|The Italian actress Adelaide Ristori, seen here as Medée.
The Italian actress Adelaide Ristori was born at Cividale del Friuli on 30 January 1822, the daughter of strolling players. She appeared on the stage from an early age, achieving her first success as Francesca da Rimini in Silvio Pellico's tragedy of the same name. She was eighteen when she first played Marie Stuart in an Italian version of Schiller's play. In 1846 she was married to the marchese Giuliano Capranica del Grillo (d. 1861) and retired from the stage for a short while, though she soon returned. It was not until 1855 that she paid her first professional visit to Paris. Her début in the part of Francesca was rather coldly received, but she took the city by storm in the title role of Alfieri's Myrrha. Furious partisanship was aroused by the appearance of a rival to the great Rachel, and Paris was divided into two camps, with playgoers fighting at gallery doors over the merits of their respective favourites.

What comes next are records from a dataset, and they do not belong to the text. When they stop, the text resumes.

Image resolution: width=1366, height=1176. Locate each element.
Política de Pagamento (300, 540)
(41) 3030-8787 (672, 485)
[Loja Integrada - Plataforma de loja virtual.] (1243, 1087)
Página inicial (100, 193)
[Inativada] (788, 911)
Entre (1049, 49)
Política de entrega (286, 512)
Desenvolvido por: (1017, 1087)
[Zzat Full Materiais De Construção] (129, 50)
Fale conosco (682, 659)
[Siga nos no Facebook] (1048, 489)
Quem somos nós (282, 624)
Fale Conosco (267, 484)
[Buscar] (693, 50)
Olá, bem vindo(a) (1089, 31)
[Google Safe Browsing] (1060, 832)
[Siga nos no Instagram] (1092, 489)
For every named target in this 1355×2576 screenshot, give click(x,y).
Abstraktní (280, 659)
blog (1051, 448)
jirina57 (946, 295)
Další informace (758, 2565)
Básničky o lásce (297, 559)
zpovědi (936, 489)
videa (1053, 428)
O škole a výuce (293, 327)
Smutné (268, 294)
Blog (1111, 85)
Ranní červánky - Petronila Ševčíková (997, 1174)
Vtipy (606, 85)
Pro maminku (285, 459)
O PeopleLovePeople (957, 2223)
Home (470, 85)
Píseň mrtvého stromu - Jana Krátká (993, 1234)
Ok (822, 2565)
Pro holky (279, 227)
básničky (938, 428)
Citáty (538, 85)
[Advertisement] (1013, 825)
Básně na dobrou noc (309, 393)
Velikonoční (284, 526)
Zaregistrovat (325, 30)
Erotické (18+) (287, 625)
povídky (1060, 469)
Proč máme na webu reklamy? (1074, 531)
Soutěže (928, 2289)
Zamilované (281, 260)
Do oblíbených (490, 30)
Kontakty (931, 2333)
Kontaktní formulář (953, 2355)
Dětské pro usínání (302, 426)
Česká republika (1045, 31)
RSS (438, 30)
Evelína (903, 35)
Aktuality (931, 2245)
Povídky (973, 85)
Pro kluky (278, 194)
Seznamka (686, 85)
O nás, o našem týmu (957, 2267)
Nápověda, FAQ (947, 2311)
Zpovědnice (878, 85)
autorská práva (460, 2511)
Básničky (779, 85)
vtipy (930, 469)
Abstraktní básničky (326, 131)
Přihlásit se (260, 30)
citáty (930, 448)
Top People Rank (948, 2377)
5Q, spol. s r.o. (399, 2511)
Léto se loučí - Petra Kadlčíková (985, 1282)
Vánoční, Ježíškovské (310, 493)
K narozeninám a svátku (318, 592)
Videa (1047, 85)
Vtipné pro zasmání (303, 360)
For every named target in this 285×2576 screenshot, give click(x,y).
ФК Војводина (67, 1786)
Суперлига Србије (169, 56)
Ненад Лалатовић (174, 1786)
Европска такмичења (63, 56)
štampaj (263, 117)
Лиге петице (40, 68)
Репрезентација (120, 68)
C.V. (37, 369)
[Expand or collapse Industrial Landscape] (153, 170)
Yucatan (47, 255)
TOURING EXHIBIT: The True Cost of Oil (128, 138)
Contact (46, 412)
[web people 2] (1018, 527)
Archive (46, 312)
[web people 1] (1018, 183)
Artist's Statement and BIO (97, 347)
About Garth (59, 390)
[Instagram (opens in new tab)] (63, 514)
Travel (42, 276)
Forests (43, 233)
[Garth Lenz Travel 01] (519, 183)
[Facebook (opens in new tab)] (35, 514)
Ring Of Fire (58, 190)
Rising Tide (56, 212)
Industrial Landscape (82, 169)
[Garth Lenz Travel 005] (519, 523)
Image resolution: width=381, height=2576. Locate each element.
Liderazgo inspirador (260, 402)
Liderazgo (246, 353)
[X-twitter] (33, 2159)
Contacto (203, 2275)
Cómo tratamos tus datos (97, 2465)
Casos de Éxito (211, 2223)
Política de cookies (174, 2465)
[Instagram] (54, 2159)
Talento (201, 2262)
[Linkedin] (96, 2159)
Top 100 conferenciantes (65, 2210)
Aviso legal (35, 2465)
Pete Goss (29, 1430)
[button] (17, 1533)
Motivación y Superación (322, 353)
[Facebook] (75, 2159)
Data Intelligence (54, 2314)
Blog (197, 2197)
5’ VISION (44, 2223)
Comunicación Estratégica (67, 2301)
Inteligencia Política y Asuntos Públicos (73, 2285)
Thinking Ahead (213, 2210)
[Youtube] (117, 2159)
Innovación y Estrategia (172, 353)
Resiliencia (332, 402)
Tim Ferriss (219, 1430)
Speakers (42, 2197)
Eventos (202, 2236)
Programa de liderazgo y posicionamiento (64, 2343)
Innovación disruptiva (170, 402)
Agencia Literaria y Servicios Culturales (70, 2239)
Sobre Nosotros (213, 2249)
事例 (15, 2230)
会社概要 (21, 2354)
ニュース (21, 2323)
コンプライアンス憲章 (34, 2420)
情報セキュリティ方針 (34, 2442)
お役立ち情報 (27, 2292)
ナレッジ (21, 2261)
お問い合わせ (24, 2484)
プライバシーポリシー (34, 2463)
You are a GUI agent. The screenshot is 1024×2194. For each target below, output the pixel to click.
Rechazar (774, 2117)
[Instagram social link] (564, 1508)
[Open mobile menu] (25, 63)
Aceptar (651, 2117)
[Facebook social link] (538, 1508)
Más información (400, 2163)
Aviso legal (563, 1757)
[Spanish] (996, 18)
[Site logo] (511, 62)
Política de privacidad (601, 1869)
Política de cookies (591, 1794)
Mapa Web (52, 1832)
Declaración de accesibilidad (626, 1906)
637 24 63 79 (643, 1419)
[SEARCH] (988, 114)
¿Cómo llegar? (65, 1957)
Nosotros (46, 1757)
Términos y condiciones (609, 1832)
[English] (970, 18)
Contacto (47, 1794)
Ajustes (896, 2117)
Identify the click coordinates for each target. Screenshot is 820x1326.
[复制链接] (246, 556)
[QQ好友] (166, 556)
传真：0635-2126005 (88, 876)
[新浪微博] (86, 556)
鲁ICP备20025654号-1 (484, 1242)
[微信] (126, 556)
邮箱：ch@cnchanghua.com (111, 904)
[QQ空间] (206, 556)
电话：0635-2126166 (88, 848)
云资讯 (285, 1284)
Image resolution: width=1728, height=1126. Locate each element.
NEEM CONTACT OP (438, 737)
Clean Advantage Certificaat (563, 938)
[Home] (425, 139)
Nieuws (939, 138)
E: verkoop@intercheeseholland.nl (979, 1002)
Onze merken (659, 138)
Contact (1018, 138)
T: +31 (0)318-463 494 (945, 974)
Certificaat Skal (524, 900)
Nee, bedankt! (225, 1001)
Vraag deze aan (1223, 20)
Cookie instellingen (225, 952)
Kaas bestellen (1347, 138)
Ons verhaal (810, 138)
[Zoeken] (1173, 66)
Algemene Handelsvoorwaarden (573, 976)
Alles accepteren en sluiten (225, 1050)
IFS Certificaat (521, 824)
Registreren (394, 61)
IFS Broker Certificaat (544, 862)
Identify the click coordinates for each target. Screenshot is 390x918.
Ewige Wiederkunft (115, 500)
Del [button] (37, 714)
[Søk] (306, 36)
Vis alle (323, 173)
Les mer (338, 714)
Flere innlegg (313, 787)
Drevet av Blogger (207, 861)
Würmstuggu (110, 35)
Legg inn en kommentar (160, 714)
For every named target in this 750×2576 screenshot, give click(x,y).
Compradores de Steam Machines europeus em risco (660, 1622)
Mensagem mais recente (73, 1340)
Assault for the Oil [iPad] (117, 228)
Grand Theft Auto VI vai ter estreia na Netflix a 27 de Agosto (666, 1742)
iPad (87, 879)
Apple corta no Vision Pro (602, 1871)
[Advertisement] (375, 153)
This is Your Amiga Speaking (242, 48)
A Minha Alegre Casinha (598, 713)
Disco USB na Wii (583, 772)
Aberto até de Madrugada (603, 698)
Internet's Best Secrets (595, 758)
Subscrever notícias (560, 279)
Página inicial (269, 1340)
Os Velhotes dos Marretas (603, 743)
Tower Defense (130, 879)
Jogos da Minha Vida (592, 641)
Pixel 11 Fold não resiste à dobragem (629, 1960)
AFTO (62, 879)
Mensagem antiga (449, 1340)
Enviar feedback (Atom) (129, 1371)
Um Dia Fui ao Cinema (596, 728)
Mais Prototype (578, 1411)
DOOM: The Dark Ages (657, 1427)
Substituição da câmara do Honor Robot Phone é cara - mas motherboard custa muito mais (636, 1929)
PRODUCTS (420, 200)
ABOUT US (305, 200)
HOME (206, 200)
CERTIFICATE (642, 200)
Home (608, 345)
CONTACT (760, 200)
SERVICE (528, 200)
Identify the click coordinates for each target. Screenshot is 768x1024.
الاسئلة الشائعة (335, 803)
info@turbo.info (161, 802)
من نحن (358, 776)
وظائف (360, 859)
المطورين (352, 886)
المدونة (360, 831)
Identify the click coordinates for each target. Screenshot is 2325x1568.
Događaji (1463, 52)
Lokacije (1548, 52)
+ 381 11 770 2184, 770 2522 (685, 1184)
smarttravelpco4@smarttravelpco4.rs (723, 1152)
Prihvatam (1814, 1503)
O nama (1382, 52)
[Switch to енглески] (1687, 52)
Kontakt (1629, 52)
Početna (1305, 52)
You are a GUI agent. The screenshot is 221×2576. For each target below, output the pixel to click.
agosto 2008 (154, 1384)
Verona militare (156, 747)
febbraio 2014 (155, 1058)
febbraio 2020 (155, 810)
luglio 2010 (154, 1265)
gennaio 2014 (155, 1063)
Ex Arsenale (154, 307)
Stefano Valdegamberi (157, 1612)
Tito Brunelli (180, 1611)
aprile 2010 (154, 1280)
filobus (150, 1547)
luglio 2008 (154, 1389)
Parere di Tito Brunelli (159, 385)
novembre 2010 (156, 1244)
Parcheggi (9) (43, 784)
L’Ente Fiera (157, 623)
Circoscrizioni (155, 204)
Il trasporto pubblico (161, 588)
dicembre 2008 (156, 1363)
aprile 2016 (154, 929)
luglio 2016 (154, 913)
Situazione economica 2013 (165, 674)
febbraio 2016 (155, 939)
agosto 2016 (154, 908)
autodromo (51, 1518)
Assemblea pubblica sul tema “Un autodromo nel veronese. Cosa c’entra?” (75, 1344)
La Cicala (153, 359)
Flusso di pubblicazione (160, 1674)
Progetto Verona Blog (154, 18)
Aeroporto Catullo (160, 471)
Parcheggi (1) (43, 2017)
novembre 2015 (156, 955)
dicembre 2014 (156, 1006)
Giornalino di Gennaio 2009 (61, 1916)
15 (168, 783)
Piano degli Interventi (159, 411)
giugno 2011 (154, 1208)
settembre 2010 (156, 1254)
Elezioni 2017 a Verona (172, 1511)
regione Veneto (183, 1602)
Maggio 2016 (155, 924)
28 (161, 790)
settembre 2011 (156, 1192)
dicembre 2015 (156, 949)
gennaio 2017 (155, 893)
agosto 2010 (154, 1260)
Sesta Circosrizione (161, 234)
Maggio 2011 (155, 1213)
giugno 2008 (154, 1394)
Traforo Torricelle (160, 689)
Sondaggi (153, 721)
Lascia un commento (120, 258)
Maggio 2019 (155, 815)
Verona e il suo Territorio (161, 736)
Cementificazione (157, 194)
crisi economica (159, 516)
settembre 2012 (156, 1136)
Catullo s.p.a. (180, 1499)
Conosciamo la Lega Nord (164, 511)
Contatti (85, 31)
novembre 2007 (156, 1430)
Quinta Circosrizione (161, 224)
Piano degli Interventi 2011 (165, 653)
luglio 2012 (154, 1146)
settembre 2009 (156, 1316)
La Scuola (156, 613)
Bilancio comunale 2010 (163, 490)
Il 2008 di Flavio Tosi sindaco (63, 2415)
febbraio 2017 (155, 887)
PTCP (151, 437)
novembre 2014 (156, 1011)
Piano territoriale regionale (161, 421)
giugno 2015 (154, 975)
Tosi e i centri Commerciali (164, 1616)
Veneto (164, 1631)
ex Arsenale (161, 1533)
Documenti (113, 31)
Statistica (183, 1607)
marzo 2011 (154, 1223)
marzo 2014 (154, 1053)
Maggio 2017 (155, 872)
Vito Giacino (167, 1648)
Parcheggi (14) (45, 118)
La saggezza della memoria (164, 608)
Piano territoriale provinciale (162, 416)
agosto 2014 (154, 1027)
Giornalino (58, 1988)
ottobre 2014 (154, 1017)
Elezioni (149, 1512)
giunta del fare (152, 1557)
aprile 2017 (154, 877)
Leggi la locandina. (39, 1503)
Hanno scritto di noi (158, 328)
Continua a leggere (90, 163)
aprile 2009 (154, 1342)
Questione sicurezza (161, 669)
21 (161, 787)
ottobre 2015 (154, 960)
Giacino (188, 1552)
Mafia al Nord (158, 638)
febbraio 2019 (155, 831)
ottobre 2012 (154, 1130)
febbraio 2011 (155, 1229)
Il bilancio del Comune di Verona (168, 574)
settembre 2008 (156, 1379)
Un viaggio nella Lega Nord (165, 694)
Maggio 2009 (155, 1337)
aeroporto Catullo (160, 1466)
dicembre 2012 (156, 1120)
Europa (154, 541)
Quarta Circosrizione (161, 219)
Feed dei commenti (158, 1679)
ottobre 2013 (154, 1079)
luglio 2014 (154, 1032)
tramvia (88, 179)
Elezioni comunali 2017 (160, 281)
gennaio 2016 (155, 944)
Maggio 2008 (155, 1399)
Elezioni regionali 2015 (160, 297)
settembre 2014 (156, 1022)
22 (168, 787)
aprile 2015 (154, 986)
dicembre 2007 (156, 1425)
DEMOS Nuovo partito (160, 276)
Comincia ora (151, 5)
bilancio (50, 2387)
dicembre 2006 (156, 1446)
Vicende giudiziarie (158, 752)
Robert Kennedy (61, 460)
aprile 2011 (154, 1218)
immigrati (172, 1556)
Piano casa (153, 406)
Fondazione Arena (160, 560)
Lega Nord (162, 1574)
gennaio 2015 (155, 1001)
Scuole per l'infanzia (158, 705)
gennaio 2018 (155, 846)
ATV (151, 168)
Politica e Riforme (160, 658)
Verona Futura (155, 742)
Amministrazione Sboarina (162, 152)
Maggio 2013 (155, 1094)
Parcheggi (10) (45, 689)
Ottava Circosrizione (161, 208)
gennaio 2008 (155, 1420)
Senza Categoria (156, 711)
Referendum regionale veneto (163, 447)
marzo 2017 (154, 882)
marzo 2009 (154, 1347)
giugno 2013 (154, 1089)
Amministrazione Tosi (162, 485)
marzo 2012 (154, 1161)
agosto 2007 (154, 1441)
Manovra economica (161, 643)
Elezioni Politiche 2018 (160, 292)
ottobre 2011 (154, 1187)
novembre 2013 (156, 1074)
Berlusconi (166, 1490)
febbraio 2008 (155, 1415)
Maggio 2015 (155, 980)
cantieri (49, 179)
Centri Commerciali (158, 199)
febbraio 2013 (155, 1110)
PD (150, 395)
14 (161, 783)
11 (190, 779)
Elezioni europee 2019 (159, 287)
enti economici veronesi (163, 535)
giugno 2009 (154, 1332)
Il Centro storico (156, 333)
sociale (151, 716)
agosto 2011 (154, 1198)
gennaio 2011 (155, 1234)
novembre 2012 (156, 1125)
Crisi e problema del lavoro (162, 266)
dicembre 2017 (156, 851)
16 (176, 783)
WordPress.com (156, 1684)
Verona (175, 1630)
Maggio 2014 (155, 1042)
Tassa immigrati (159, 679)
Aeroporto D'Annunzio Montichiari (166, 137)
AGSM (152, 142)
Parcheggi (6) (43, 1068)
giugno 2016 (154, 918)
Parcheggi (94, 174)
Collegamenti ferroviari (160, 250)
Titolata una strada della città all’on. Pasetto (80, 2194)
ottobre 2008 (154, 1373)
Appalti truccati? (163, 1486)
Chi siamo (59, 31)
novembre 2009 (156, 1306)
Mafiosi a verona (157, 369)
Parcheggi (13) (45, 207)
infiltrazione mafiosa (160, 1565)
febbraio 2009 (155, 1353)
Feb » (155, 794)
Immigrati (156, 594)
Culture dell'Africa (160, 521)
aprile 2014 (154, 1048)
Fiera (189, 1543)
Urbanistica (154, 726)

In 1856 Ristori toured in various other countries, which she followed with a fresh visit to Paris, appearing in the title role of Legouvé's Medée [Medea], the success of which she then repeated in London. In 1857 she visited Madrid, playing in Spanish to enthusiastic audiences, and in 1866 she paid the first of four visits to the United States, where she won much applause, particularly in Giacometti's Elizabeth, an Italian study of the English sovereign. She finally retired from professional life in 1885, and died on 9 October 1906 in Rome. She left a son, the marchese Georgio Capranica del Grillo. Her Studies and Memoirs (1888) provide a lively account of an interesting career, and are particularly valuable for the chapters devoted to the psychological explanation of the characters of Mary Stuart, Elizabeth, Myrrha, Phaedra and Lady Macbeth, in her interpretation of which Ristori combined high dramatic instinct with the keenest and most critical intellectual study.